Staying close to her musical roots, she salutes her dad and her home with “Daddy Shannon’s Jig/Bealacana Jig,” a set of tunes that starts with an easygoing rhythm and then kicks into high gear, highlighting her own dexterous playing and the tight ensemble work of guitars and violas that comes together despite the remote coordination.

On two cuts she plays with London-born guitarist Justin Adams, who spent childhood years in Egypt and teamed in 2007 with Gambian griot Juldeh Camare. On “Timbuktu,” Adams and Shannon create a song enfused with the rhythms and sonorities of North Africa and their “Unlocked” is a slow-rolling hybrid that makes the electric guitar and accordion sound like they are native to the Sahara. On the way to North Africa, the album takes a side trip to Quebec in a collaboration with Vent du Norde. “Refrains d’Irlande” features the neo-trad group’s Quebecois vocal harmonies and the soft, but steady undercurrent of metallic tapping of Olivier Demars on “feet.”

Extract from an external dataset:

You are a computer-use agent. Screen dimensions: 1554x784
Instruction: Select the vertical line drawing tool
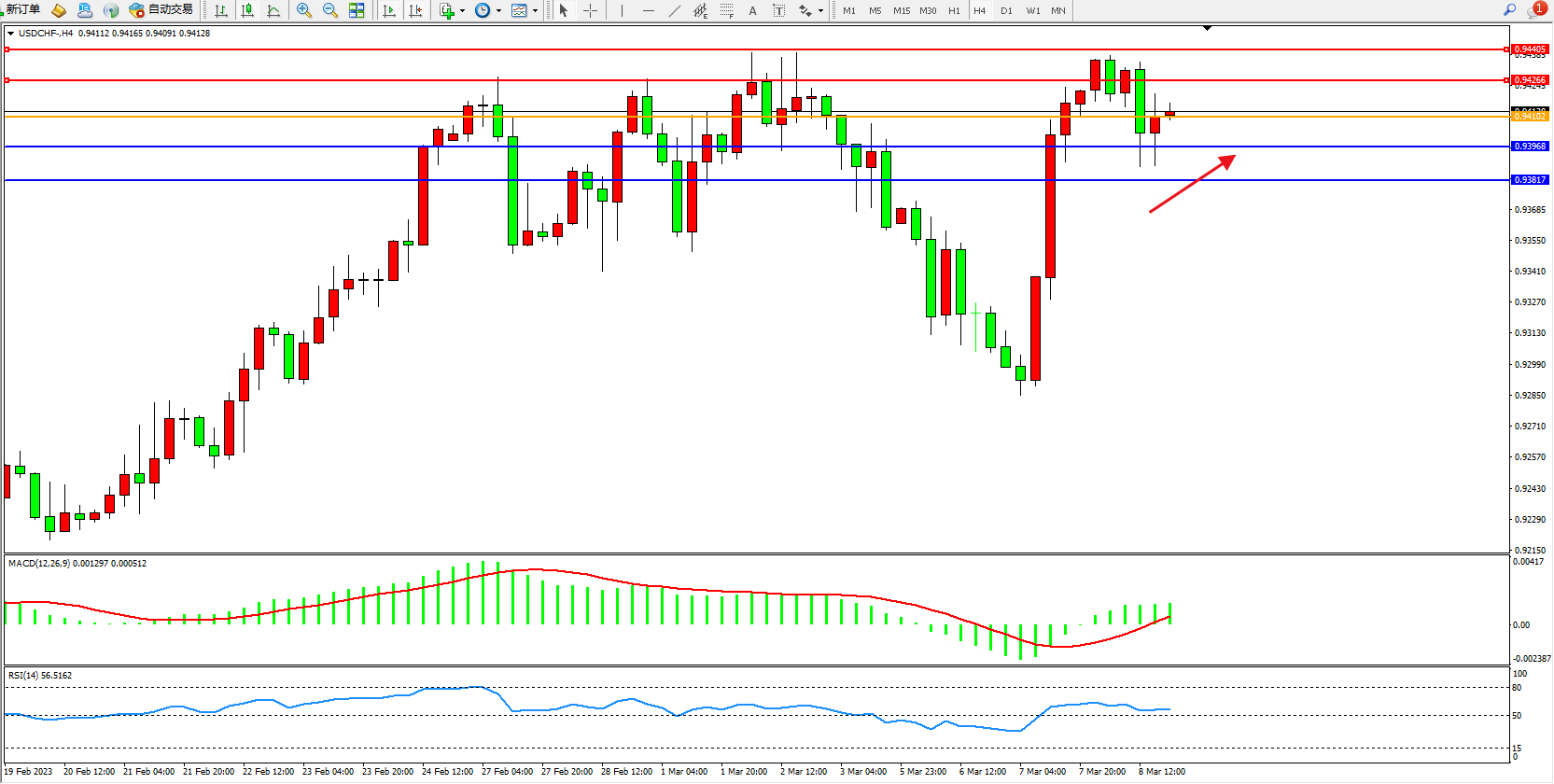click(x=622, y=10)
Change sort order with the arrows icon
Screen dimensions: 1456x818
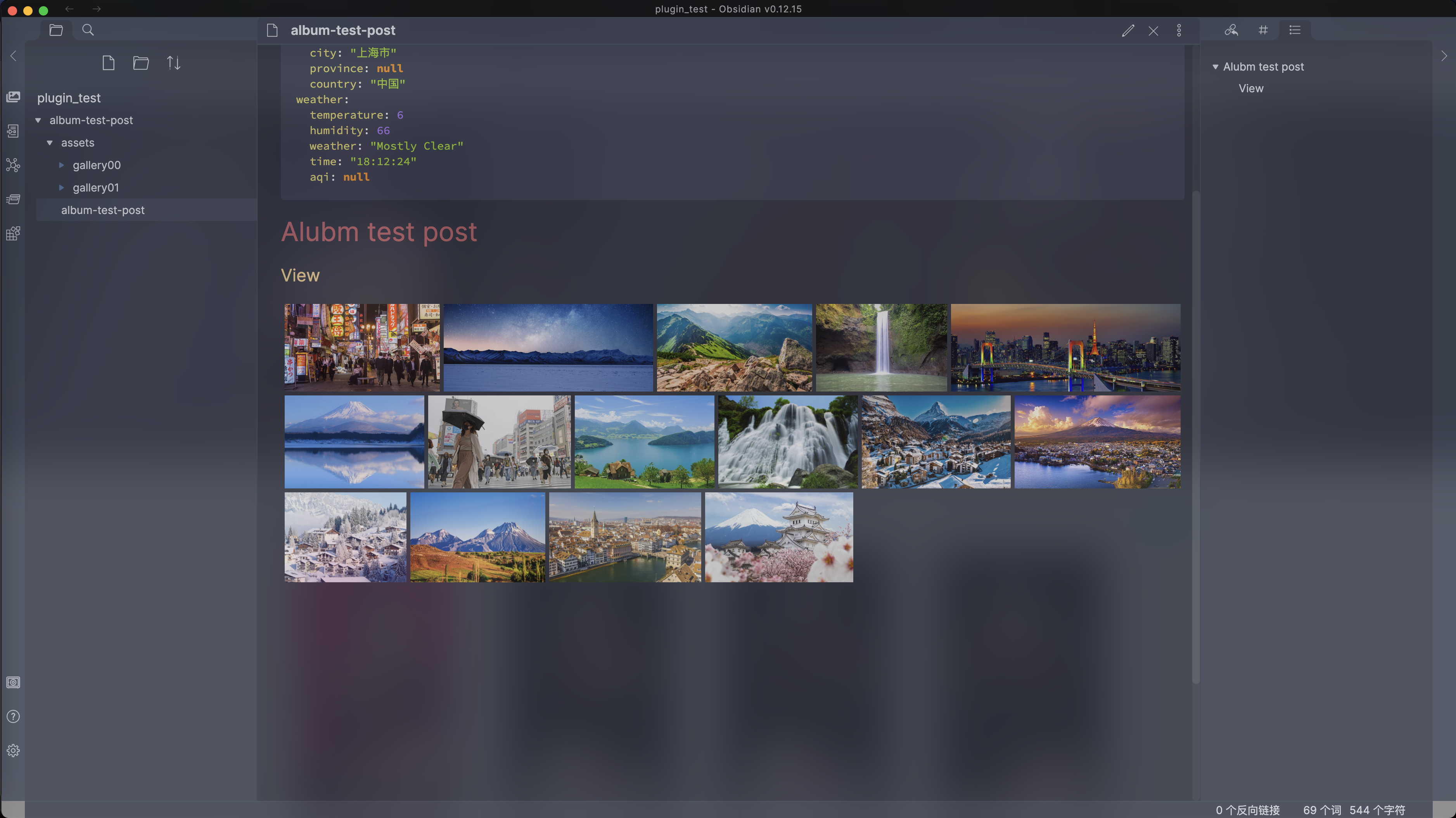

The lovely “Harmony Hall,” is another international collaboration; this time with a Scandinavia trad-cum-classical trio called Dreamer’s Circus. The arrangement is indeed a bit dreamy and ethereal, bringing out an evocative, beautiful side of Shannon’s playing that is often overlooked against her more typical jaunty tunes. As the tens of thousands of her Facebook followers know, Shannon picked up a ruby red Flying V electric guitar as a result of a charity challenge in the spring and in five days learned to play what became the rocked-out tune “The Jolly Roger” on her album, as well as being reconstituted with lyrics for the title song “The Reckoning.”

On her new album, this former County Clare farm girl has gone about as far afield as she has ever gone, without literally or figuratively leaving her Irish home, showing the rest of us that it wasn’t an entirely bad year.